Publication Type:Journal Article
From: Journal of Experimental Hematology 2020;28(1):12-17
CountryChina
Language:Chinese
Abstract: OBJECTIVE:To compare the gene mutational spectrum between elderly and young adults with acute myeloid leukemia(AML) based on next generation sequencing(NGS).
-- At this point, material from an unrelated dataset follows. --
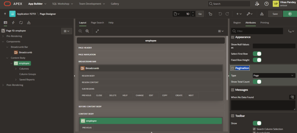Disable the Fixed Row Height switch
This screenshot has width=297, height=133.
[x=257, y=60]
METHODS:The specimens of 250 AML patients in first affiliated hospital of Zhengzhou University from January 2018 to November 2018 were collected and analyzed retrospectively. The mutation of 22 related genes were detected by using AML NGS chips. Then, the differences between elderly (≥60 years old) and young adults (＜60 years old) were compared.
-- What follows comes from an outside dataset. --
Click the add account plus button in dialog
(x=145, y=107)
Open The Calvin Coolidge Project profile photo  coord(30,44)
RESULTS:The most frequent mutations of 250 patients were as follows: NPM1(22.4%), FLT3-ITD(18.8%), NRAS(17.2%), DNMT3A(14.4%), TET2(11.6%), IDH2(9.6%), Biallelic CEBPA(8.8%), Moallelic CEBPA(8.4%), KIT(8.4%), RUNX1(7.6%), IDH1(7.6%), ASXL1(6.0%), U2AF1(5.2%), SRSF2 (3.2%), SF3B1(3.2%), TP53(2.4%), KRAS(2.0%). The NPM1, CEBPA, DNMT3A mutation significantly increased in intermediate prognosis group while KIT significantly increased in favourable prognosis group. The TET2 and IDH2 mutation rate in elderly patients were significantly higher than that in young patients (21.8% vs 8.7%) (χ=7.180, P=0.007) and (20.0% vs 6.7%) ( χ=8.788, P=0.003) respectively. Compared with young patients, the frequencies of DNA methylation and demethylation mutations (including DNMT3A, TET2, IDH1, IDH2) and RNA splicing enzyme mutations (inc-luding SRSF2, SF3B1, U2AF1, ZRSR2) in elderly patients significantly increased(67.3% vs 36.4%) (χ=16.653, P=0.000) and (23.6% vs 8.7%)(χ=9.041, P=0.003) respectively.
CONCLUSION:The gene mutational spectrum in elderly and young adult AML shows heterogeneity. Compared with young adults, the frequencies of DNA methylation and demethylation mutations and RNA splicing enzyme mutations in elderly patients significantly increase.